> [What is required]: Once the line containing "Open the Annotation" is found in the records below, return it and each following line exactly, up to and including the line containing "The height and width of the screenshot is (459, 1000).", and nothing else.

> [Provided material]:

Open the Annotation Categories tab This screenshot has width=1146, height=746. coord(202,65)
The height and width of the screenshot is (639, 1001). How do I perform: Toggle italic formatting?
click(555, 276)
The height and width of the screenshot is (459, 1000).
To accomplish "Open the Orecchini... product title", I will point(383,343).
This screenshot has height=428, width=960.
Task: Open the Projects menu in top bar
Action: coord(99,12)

...

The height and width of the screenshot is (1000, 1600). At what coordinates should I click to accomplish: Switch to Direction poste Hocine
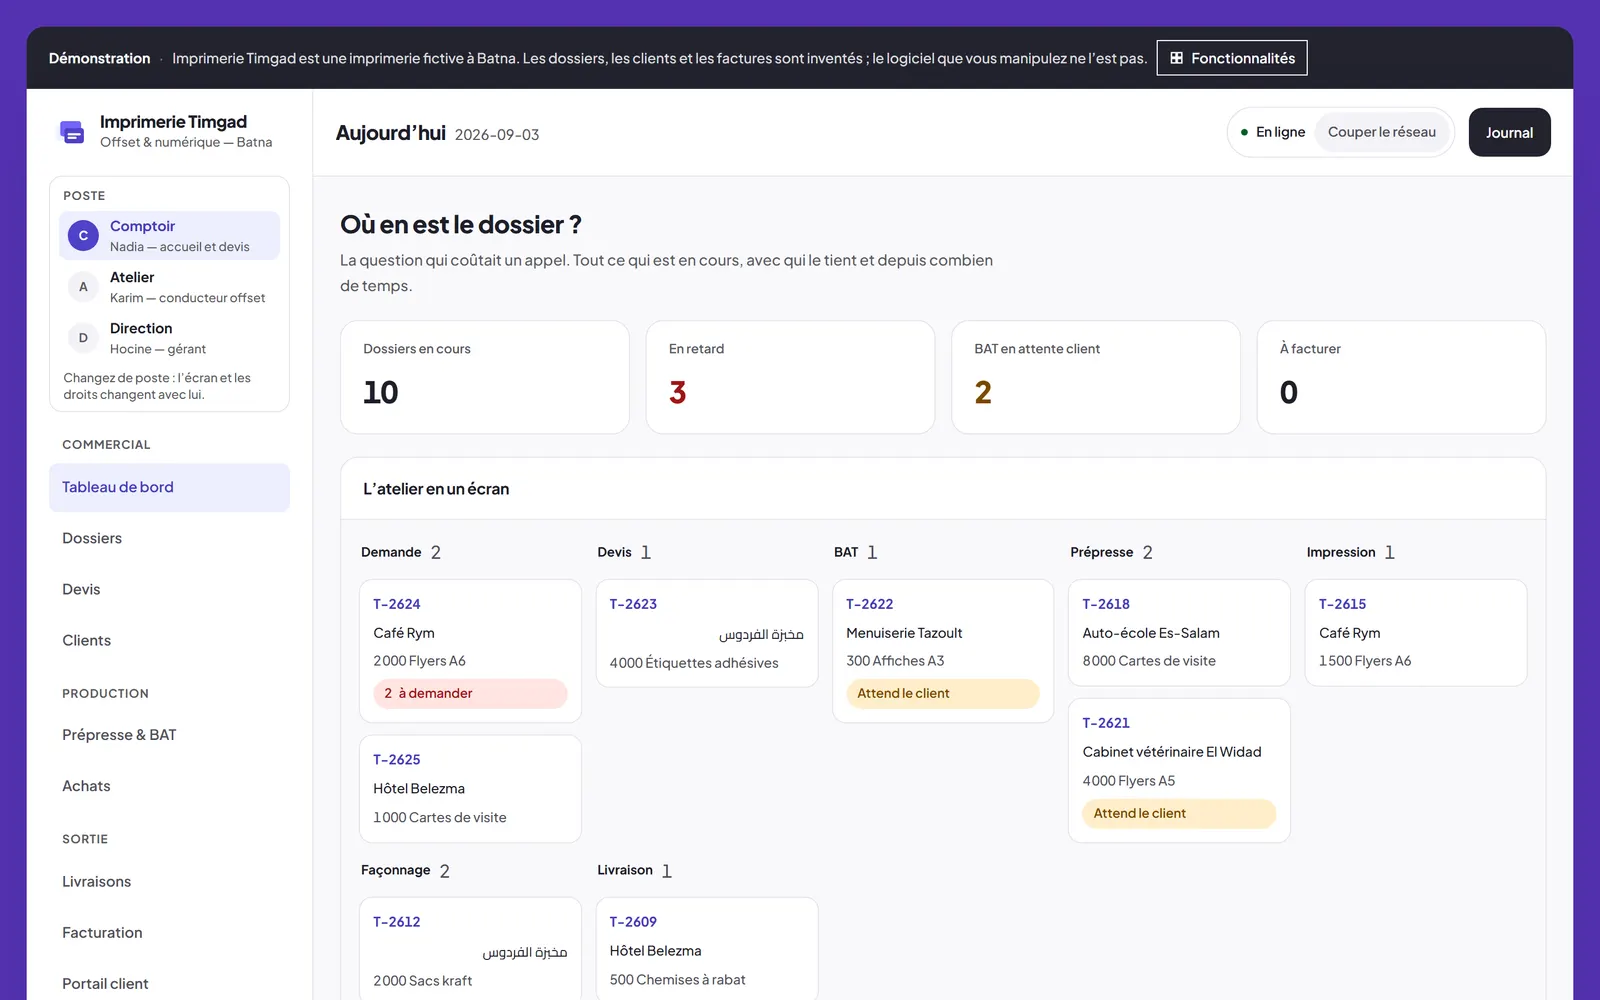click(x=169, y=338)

* * *

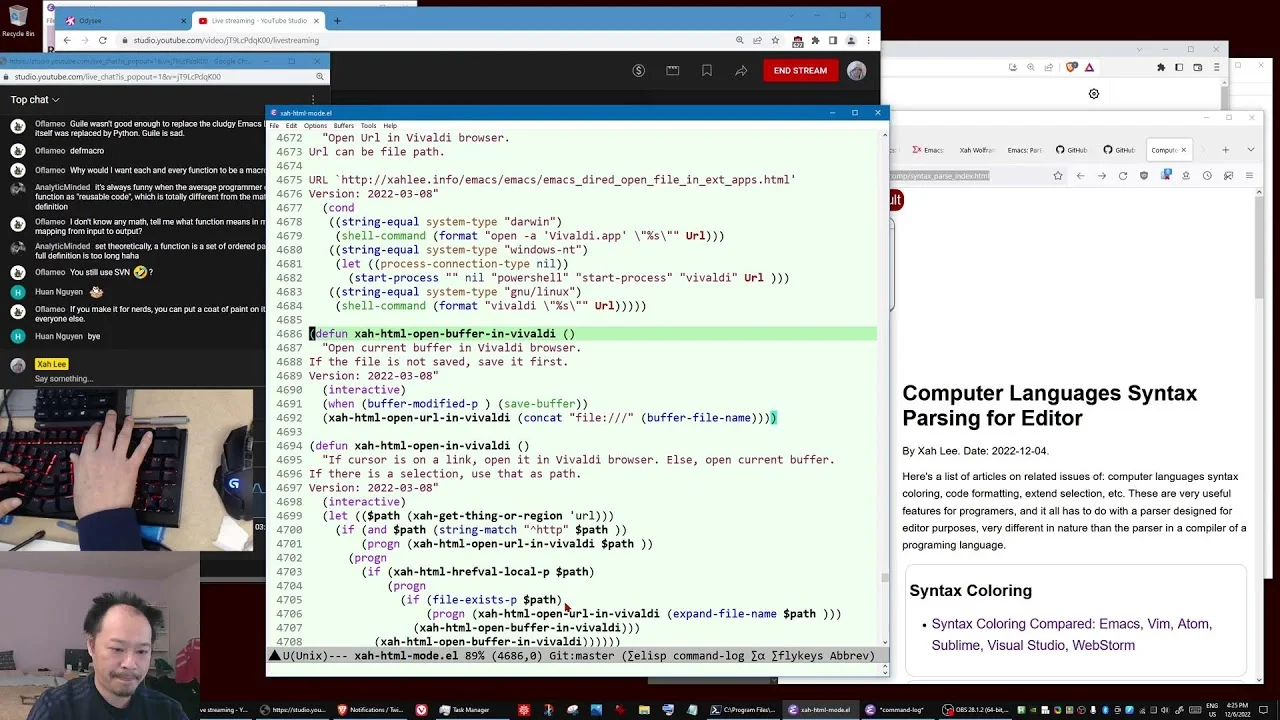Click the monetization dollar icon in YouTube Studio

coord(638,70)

> [Response to this exercise]:
Open the Annotation Categories tab This screenshot has width=1146, height=746. coord(202,65)
The height and width of the screenshot is (639, 1001). How do I perform: Toggle italic formatting?
click(555, 276)
The height and width of the screenshot is (459, 1000).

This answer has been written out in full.